* [TASK DIRECTIONS] The answer must be the full listing, repeated word for word.

* [AVAILABLE DATA]
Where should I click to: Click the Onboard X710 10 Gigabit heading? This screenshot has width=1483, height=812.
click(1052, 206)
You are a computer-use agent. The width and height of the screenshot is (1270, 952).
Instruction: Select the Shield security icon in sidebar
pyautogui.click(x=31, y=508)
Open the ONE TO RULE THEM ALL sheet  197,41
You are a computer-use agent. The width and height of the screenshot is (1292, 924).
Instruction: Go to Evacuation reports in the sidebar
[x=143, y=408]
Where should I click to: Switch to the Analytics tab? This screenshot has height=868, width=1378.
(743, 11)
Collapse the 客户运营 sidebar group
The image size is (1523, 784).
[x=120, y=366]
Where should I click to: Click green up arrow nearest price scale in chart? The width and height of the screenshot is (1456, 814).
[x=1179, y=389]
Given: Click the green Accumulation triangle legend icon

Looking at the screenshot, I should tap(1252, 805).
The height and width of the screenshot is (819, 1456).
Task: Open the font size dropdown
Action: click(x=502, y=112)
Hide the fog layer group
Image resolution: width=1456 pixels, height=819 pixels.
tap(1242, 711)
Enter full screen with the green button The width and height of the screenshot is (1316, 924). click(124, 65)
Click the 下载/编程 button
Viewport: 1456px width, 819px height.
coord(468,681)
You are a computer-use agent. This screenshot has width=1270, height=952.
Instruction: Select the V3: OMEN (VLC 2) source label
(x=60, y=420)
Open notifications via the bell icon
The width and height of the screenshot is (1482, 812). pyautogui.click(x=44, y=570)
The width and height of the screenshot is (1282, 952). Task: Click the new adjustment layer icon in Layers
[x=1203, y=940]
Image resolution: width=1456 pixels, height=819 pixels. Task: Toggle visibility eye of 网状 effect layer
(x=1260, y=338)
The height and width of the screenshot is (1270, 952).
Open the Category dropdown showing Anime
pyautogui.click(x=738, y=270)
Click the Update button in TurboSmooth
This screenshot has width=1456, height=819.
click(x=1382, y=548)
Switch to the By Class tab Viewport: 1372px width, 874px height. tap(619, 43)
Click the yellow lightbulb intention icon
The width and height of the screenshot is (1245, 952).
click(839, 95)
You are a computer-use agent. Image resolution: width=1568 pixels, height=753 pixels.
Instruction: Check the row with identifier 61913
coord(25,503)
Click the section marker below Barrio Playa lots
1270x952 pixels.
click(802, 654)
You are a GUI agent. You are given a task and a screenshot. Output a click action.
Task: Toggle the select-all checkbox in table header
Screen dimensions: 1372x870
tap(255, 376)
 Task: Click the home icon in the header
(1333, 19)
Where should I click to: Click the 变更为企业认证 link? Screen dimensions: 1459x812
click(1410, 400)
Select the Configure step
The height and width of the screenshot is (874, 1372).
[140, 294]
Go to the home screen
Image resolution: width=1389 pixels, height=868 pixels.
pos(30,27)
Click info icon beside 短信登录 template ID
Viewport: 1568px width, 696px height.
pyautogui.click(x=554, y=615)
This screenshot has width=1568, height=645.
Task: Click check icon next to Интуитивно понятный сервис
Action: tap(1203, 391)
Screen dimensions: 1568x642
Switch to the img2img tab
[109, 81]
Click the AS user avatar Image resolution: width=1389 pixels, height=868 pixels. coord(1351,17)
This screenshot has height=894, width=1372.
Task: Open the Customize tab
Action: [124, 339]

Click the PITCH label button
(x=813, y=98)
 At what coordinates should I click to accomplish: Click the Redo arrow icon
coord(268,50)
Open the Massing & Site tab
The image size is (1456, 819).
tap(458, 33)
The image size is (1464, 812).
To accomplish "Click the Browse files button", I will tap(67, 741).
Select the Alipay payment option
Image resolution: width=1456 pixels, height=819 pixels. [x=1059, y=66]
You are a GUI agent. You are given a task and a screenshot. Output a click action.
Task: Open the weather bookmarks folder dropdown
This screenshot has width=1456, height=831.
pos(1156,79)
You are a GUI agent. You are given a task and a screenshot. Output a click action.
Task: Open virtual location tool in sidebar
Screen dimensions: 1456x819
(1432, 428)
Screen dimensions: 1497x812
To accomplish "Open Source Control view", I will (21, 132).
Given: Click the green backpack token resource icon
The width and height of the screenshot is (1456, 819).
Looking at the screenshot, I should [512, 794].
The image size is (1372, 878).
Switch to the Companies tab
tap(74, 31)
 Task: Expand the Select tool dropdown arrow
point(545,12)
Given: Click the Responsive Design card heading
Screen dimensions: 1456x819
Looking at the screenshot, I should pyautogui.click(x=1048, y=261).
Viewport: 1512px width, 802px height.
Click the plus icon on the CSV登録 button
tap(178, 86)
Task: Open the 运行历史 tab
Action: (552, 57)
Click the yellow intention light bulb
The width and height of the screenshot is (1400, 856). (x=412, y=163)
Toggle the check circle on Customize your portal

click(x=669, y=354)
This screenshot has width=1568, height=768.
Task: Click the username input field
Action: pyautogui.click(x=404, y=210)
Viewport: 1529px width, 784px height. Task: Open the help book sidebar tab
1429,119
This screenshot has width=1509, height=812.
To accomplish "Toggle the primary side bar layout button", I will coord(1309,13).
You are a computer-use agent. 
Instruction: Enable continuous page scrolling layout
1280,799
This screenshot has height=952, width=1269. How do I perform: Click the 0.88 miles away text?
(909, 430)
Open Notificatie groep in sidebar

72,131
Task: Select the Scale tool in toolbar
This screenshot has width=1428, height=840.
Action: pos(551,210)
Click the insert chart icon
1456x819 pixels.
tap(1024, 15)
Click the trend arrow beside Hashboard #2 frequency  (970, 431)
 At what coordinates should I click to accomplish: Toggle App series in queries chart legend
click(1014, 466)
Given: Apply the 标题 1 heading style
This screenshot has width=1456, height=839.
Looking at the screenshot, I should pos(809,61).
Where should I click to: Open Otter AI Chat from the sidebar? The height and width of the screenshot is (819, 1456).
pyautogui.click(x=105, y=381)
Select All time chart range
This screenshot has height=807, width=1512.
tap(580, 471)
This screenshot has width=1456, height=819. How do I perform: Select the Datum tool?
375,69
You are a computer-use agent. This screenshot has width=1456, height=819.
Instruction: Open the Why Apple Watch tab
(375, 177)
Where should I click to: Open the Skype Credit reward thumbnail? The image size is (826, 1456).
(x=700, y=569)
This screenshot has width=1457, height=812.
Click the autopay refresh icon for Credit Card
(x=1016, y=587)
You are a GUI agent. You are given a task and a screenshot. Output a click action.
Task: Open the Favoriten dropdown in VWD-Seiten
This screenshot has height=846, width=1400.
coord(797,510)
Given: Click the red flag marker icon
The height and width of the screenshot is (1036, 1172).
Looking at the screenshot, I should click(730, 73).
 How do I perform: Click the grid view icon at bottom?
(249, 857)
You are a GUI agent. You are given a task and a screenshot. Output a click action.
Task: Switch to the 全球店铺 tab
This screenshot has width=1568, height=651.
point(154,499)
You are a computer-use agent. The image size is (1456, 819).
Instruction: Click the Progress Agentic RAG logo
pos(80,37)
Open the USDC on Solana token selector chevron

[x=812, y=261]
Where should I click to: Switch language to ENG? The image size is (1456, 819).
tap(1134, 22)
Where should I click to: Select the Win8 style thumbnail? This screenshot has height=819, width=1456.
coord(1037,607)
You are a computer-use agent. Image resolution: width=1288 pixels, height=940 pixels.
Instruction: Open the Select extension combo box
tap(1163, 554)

* [YOUR SOLUTION]
Where should I click to: Click the Onboard X710 10 Gigabit heading? This screenshot has width=1483, height=812.
click(1052, 206)
You are a computer-use agent. The width and height of the screenshot is (1270, 952).
Instruction: Select the Shield security icon in sidebar
pyautogui.click(x=31, y=508)
Open the ONE TO RULE THEM ALL sheet  197,41
You are a computer-use agent. The width and height of the screenshot is (1292, 924).
Instruction: Go to Evacuation reports in the sidebar
[x=143, y=408]
Where should I click to: Switch to the Analytics tab? This screenshot has height=868, width=1378.
(743, 11)
Collapse the 客户运营 sidebar group
The image size is (1523, 784).
[x=120, y=366]
Where should I click to: Click green up arrow nearest price scale in chart? The width and height of the screenshot is (1456, 814).
[x=1179, y=389]
Given: Click the green Accumulation triangle legend icon

Looking at the screenshot, I should tap(1252, 805).
The height and width of the screenshot is (819, 1456).
Task: Open the font size dropdown
Action: click(x=502, y=112)
Hide the fog layer group
Image resolution: width=1456 pixels, height=819 pixels.
tap(1242, 711)
Enter full screen with the green button The width and height of the screenshot is (1316, 924). click(124, 65)
Click the 下载/编程 button
Viewport: 1456px width, 819px height.
coord(468,681)
You are a computer-use agent. This screenshot has width=1270, height=952.
Instruction: Select the V3: OMEN (VLC 2) source label
(x=60, y=420)
Open notifications via the bell icon
The width and height of the screenshot is (1482, 812). pyautogui.click(x=44, y=570)
The width and height of the screenshot is (1282, 952). Task: Click the new adjustment layer icon in Layers
[x=1203, y=940]
Image resolution: width=1456 pixels, height=819 pixels. Task: Toggle visibility eye of 网状 effect layer
(x=1260, y=338)
The height and width of the screenshot is (1270, 952).
Open the Category dropdown showing Anime
pyautogui.click(x=738, y=270)
Click the Update button in TurboSmooth
This screenshot has width=1456, height=819.
click(x=1382, y=548)
Switch to the By Class tab Viewport: 1372px width, 874px height. tap(619, 43)
Click the yellow lightbulb intention icon
The width and height of the screenshot is (1245, 952).
click(839, 95)
You are a computer-use agent. Image resolution: width=1568 pixels, height=753 pixels.
Instruction: Check the row with identifier 61913
coord(25,503)
Click the section marker below Barrio Playa lots
1270x952 pixels.
click(802, 654)
You are a GUI agent. You are given a task and a screenshot. Output a click action.
Task: Toggle the select-all checkbox in table header
Screen dimensions: 1372x870
tap(255, 376)
 Task: Click the home icon in the header
(1333, 19)
Where should I click to: Click the 变更为企业认证 link? Screen dimensions: 1459x812
click(1410, 400)
Select the Configure step
The height and width of the screenshot is (874, 1372).
[140, 294]
Go to the home screen
Image resolution: width=1389 pixels, height=868 pixels.
pos(30,27)
Click info icon beside 短信登录 template ID
Viewport: 1568px width, 696px height.
pyautogui.click(x=554, y=615)
This screenshot has width=1568, height=645.
Task: Click check icon next to Интуитивно понятный сервис
Action: tap(1203, 391)
Screen dimensions: 1568x642
Switch to the img2img tab
[109, 81]
Click the AS user avatar Image resolution: width=1389 pixels, height=868 pixels. coord(1351,17)
This screenshot has height=894, width=1372.
Task: Open the Customize tab
Action: [124, 339]

Click the PITCH label button
(x=813, y=98)
 At what coordinates should I click to accomplish: Click the Redo arrow icon
coord(268,50)
Open the Massing & Site tab
The image size is (1456, 819).
tap(458, 33)
The image size is (1464, 812).
To accomplish "Click the Browse files button", I will tap(67, 741).
Select the Alipay payment option
Image resolution: width=1456 pixels, height=819 pixels. [x=1059, y=66]
You are a GUI agent. You are given a task and a screenshot. Output a click action.
Task: Open the weather bookmarks folder dropdown
This screenshot has width=1456, height=831.
pos(1156,79)
You are a GUI agent. You are given a task and a screenshot. Output a click action.
Task: Open virtual location tool in sidebar
Screen dimensions: 1456x819
(1432, 428)
Screen dimensions: 1497x812
To accomplish "Open Source Control view", I will (21, 132).
Given: Click the green backpack token resource icon
The width and height of the screenshot is (1456, 819).
Looking at the screenshot, I should [512, 794].
The image size is (1372, 878).
Switch to the Companies tab
tap(74, 31)
 Task: Expand the Select tool dropdown arrow
point(545,12)
Given: Click the Responsive Design card heading
Screen dimensions: 1456x819
Looking at the screenshot, I should pyautogui.click(x=1048, y=261).
Viewport: 1512px width, 802px height.
Click the plus icon on the CSV登録 button
tap(178, 86)
Task: Open the 运行历史 tab
Action: (552, 57)
Click the yellow intention light bulb
The width and height of the screenshot is (1400, 856). (x=412, y=163)
Toggle the check circle on Customize your portal

click(x=669, y=354)
This screenshot has width=1568, height=768.
Task: Click the username input field
Action: pyautogui.click(x=404, y=210)
Viewport: 1529px width, 784px height. Task: Open the help book sidebar tab
1429,119
This screenshot has width=1509, height=812.
To accomplish "Toggle the primary side bar layout button", I will coord(1309,13).
You are a computer-use agent. 
Instruction: Enable continuous page scrolling layout
1280,799
This screenshot has height=952, width=1269. How do I perform: Click the 0.88 miles away text?
(909, 430)
Open Notificatie groep in sidebar

72,131
Task: Select the Scale tool in toolbar
This screenshot has width=1428, height=840.
Action: pos(551,210)
Click the insert chart icon
1456x819 pixels.
tap(1024, 15)
Click the trend arrow beside Hashboard #2 frequency  (970, 431)
 At what coordinates should I click to accomplish: Toggle App series in queries chart legend
click(1014, 466)
Given: Apply the 标题 1 heading style
This screenshot has width=1456, height=839.
Looking at the screenshot, I should pos(809,61).
Where should I click to: Open Otter AI Chat from the sidebar? The height and width of the screenshot is (819, 1456).
pyautogui.click(x=105, y=381)
Select All time chart range
This screenshot has height=807, width=1512.
tap(580, 471)
This screenshot has width=1456, height=819. How do I perform: Select the Datum tool?
375,69
You are a computer-use agent. This screenshot has width=1456, height=819.
Instruction: Open the Why Apple Watch tab
(375, 177)
Where should I click to: Open the Skype Credit reward thumbnail? The image size is (826, 1456).
(x=700, y=569)
This screenshot has width=1457, height=812.
Click the autopay refresh icon for Credit Card
(x=1016, y=587)
You are a GUI agent. You are given a task and a screenshot. Output a click action.
Task: Open the Favoriten dropdown in VWD-Seiten
This screenshot has height=846, width=1400.
coord(797,510)
Given: Click the red flag marker icon
The height and width of the screenshot is (1036, 1172).
Looking at the screenshot, I should click(730, 73).
 How do I perform: Click the grid view icon at bottom?
(249, 857)
You are a GUI agent. You are given a task and a screenshot. Output a click action.
Task: Switch to the 全球店铺 tab
This screenshot has width=1568, height=651.
point(154,499)
You are a computer-use agent. The image size is (1456, 819).
Instruction: Click the Progress Agentic RAG logo
pos(80,37)
Open the USDC on Solana token selector chevron

[x=812, y=261]
Where should I click to: Switch language to ENG? The image size is (1456, 819).
tap(1134, 22)
Where should I click to: Select the Win8 style thumbnail? This screenshot has height=819, width=1456.
coord(1037,607)
You are a computer-use agent. Image resolution: width=1288 pixels, height=940 pixels.
Instruction: Open the Select extension combo box
tap(1163, 554)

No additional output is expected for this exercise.